#### DATA LISTING ####
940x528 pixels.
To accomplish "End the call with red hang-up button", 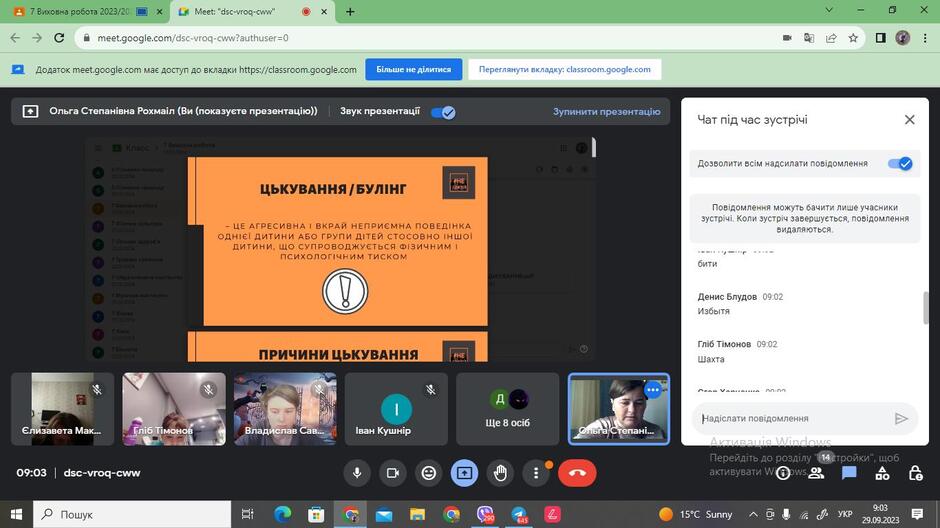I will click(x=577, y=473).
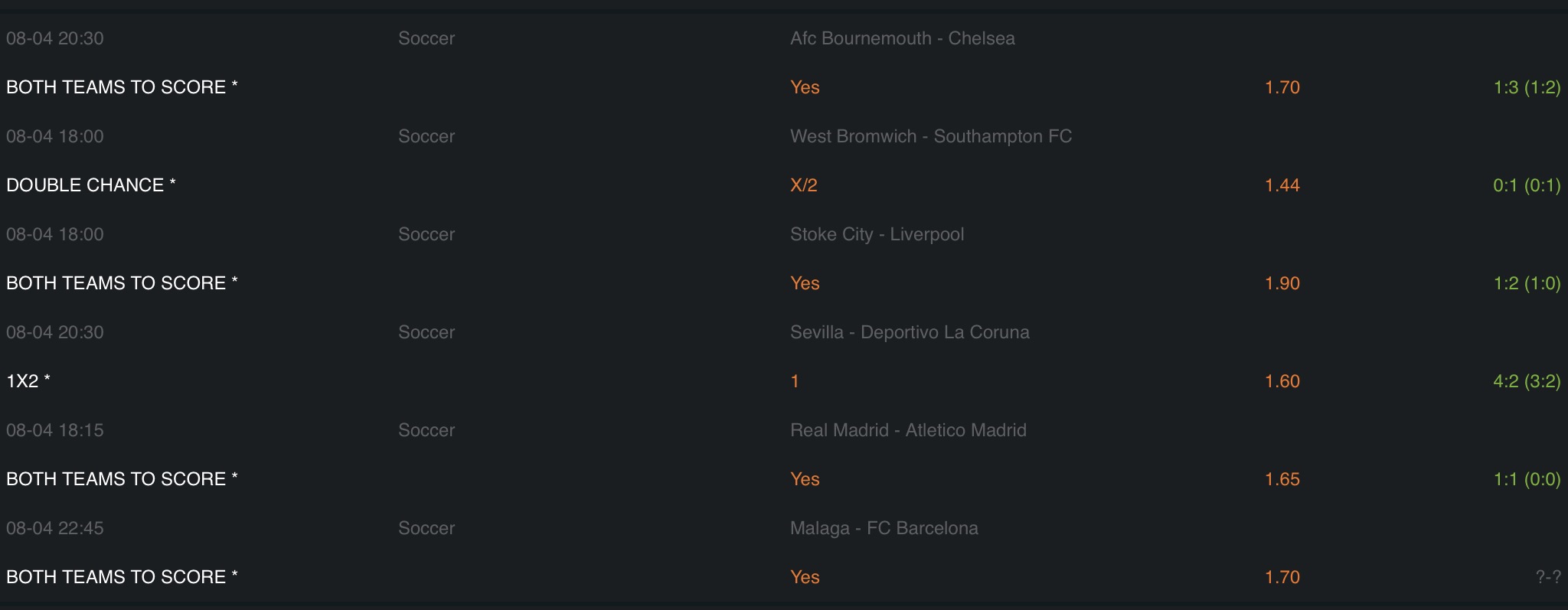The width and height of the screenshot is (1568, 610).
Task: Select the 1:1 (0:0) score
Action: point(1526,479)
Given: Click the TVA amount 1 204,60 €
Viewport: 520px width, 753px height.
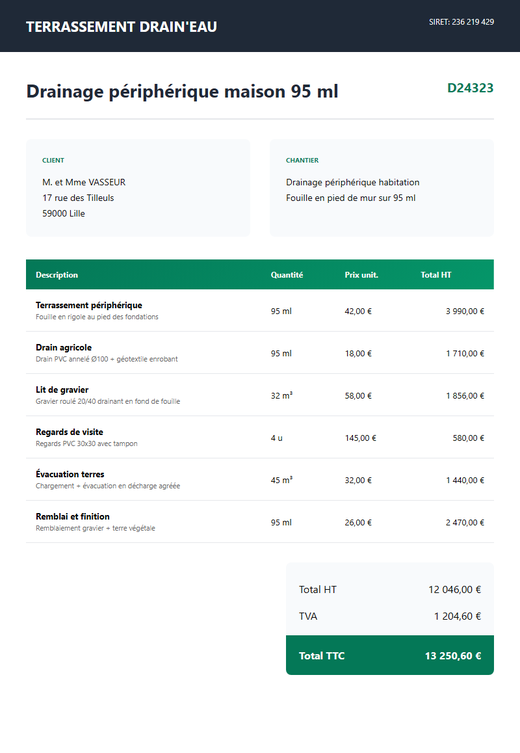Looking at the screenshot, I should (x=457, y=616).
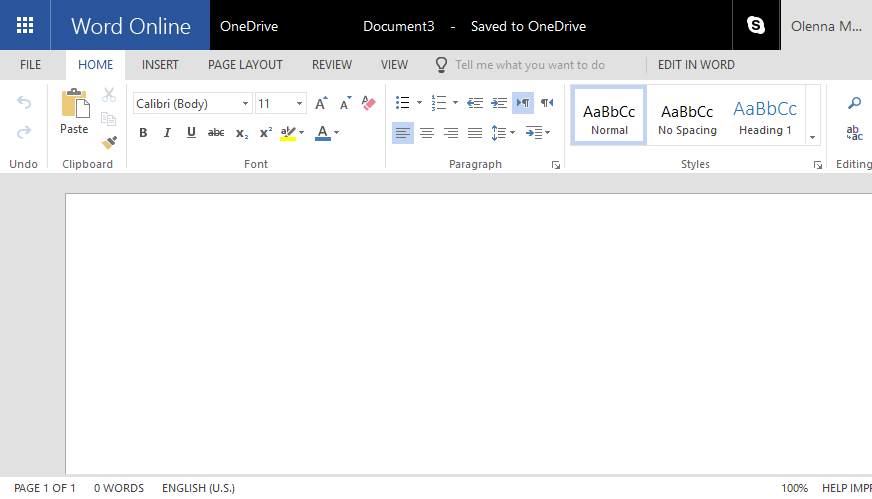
####
Nothing but the lines from the one containing "Given: Click the TVA amount 1 204,60 €" through the last line of the records above should appear, each repeated exactly, with no pictures.

RESPONSE BELOW:
Given: Click the TVA amount 1 204,60 €
Viewport: 520px width, 753px height.
Looking at the screenshot, I should (x=457, y=616).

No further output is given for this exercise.